The ABC News story about covert operations in Iran just turned into a political football, and Mitt Romney, in seeking to emphasize his tough guy credentials yet again, is making an ass of himself.
Two days ago, ABC's investigative unit revealed that the "CIA has received secret presidential approval to mount a covert "black" operation to destabilize the Iranian government." But the CIA isn't allowed to kill anyone because the presidential finding authorizing the black op is "non-lethal." In fact, the main thrust of the thing is informational and financial -- the CIA is charged with executing a "coordinated campaign of propaganda, disinformation, and manipulation of Iran's currency and international financial transactions." This is according to current and former officials in the intelligence community.

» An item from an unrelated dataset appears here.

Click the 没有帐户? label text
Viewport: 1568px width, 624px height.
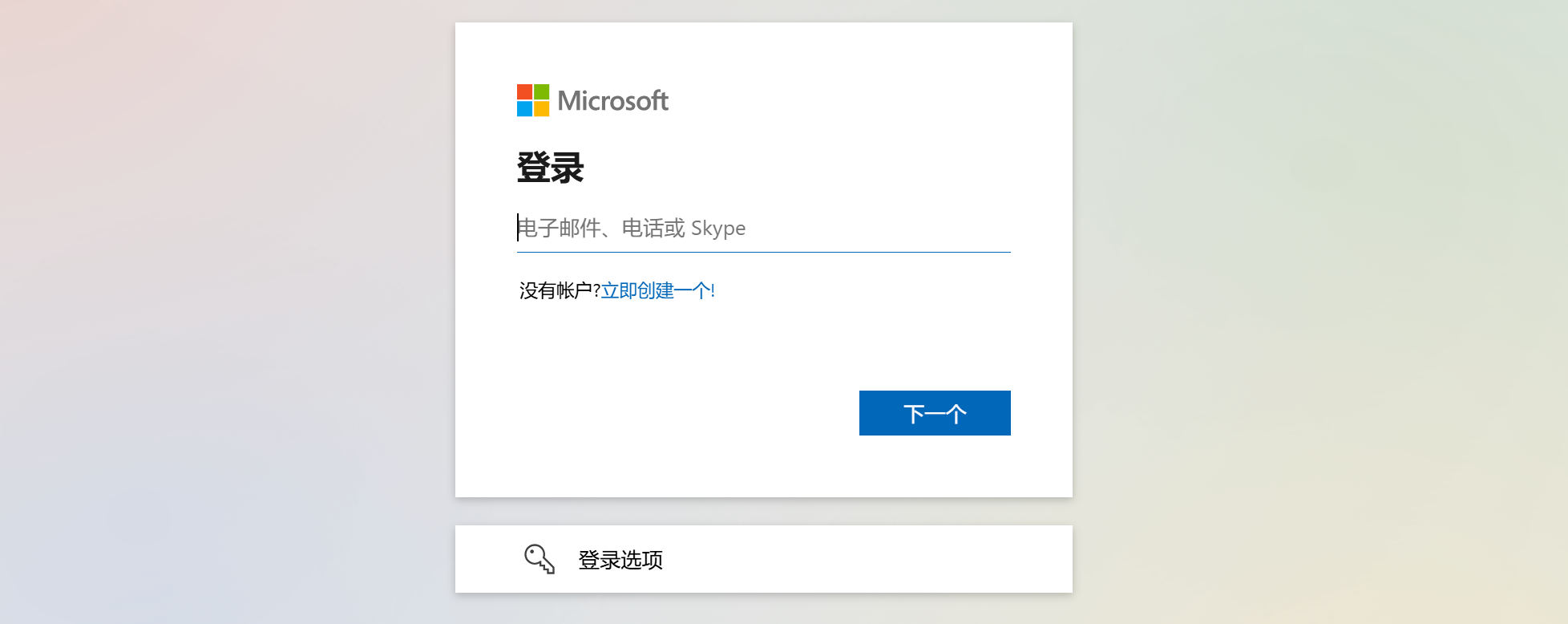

Now, Kevin Drum makes a couple very good points. The whole leak is suspicious. Insiders go to the press when they feel the CIA or any other government agency has clearly crossed the line -- the NSA wiretapping story, for example, was uncovered by the New York Times because government officials were willing to come forward and say, "This is totally not kosher and public outrage is the only way we have of putting a stop to it." As Drum writes, this business about "disinformation" and "manipulation of Iran's currency" is "just about the mildest possible covert operation you can imagine. Why would anyone at the CIA, let alone multiple sources, be so outraged by it that they decided to leak its existence to ABC News?"
It's a good question. Moreover, writes Drum, "the CIA is mostly populated by hardnosed Republicans who hate countries like Iran and love covert operations like this that strike back at them. It's their bread and butter.... they really, really don't make a habit of disclosing active covert operations to major news organizations. That can get people killed, whether the operation itself is lethal or not."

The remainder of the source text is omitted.